As of the publication of this article, 2019 has already seen recalls of twelve medical devices. Most recently, Two Medical Technologies, Inc. recalled automatic transport ventilators due to a potential risk of fire. But these are likely not all of the devices that should be recalled. The Food and Drug Administration (FDA) hid reports about harm caused by medical devices. In its article discussing these reports, Kaiser, a healthcare delivery system, profiled a surgeon who was using a surgical stapler to seal tissue around someone’s appendix, but the stapler locked up. Over two-thirds of surgeons he talked to about this issue experienced a similar malfunction. The FDA apparently had granted the makers of these staplers a special exemption “allowing them to file reports of malfunctions in a database hidden from doctors and from public view.” This database, MAUDE, includes serious injury and malfunction reports for about 100 medical devices. More than one million reports of malfunctions or harm spanning about fifteen years remain in the database. The FDA has been notified of 5.4 million adverse events between 2008 and 2018. While some malfunctions are openly reported, thousands more are hidden.

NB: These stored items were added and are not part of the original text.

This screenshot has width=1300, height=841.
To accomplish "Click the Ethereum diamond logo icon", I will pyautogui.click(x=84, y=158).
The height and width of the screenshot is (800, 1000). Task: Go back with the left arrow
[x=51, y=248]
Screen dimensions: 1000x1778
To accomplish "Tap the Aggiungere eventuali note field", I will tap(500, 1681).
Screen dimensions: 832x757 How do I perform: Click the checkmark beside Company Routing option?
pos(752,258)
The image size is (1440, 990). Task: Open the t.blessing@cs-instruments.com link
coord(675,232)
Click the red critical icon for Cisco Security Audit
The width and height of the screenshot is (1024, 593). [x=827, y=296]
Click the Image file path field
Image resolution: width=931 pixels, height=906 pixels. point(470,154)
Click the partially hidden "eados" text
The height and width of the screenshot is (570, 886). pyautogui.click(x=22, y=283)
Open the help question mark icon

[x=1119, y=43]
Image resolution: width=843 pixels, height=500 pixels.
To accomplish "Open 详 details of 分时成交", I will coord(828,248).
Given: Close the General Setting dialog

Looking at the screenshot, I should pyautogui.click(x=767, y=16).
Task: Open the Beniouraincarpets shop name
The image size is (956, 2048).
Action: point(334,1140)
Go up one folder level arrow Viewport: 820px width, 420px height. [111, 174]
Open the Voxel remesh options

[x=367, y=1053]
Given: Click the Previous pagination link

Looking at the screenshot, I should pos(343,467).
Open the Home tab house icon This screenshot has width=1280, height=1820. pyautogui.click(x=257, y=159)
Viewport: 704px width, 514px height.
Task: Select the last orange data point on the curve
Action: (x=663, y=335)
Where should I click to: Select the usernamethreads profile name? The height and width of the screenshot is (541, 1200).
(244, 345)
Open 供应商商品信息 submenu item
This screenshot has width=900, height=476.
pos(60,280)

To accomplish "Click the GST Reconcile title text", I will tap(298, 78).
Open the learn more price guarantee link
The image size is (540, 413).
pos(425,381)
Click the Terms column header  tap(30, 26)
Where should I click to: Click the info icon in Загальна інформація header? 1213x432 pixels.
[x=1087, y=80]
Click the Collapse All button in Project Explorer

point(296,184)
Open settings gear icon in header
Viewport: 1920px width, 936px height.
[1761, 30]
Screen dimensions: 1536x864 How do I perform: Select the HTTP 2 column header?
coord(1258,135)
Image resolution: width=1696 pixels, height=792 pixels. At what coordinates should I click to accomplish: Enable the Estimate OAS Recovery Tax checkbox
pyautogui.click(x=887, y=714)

The FDA’s Center for Devices and Radiological Health is tasked with regulating medical devices. There are three risk categories that essentially determine the level of scrutiny they receive during the regulation process. Class I devices are not at all highly regulated, and do not actually have to do what they claim to do as long as they are adequately packaged and properly labeled. Class II devices—which are considered medium risk and could hurt patients if misused—also do not receive a high level of oversight, especially if it is a device that is substantially equivalent to a device already allowed on the market. Class III devices must go through a premarket authorization scientific review process before approval. However, there are several loopholes in the regulatory process. First, medical devices often are not tested in humans before they are released on the market. Second, there is not systemic way for the government, researchers, or patients to spot problems in the process. Third, there are not many protections for patients who are harmed by medical devices.

Class III devices are still not being regulated enough. The FDA needs to re-evaluate its regulation process, particularly for Class II and Class III devices. It does not seem that the “substantially equivalent” test and the premarket authorization process are working. These sorts of loopholes are creating problems in the medical field. For instance, if the FDA was actually regulating medical devices, 80,000 deaths due to malfunctions could have been prevented. People would potentially not be permanently paralyzed, burned, and otherwise permanently damaged otherwise. Even when devices cause problems, they are rarely pulled from the market.

The FDA may not always know the extent of risk before the medical device reaches the market. But there are ways to mitigate these problems before recalling the devices. One surgeon has called for mandatory registration of all implantable devices. The FDA has also called for human testing and, for at least one type of medical device, has required companies to submit a report on devices already on the market. The FDA recently said that it will start actively watching how devices perform once on the market, rather than relying only on patients to report problems. Hopefully in the coming years, the FDA will no longer see huge medical device recalls.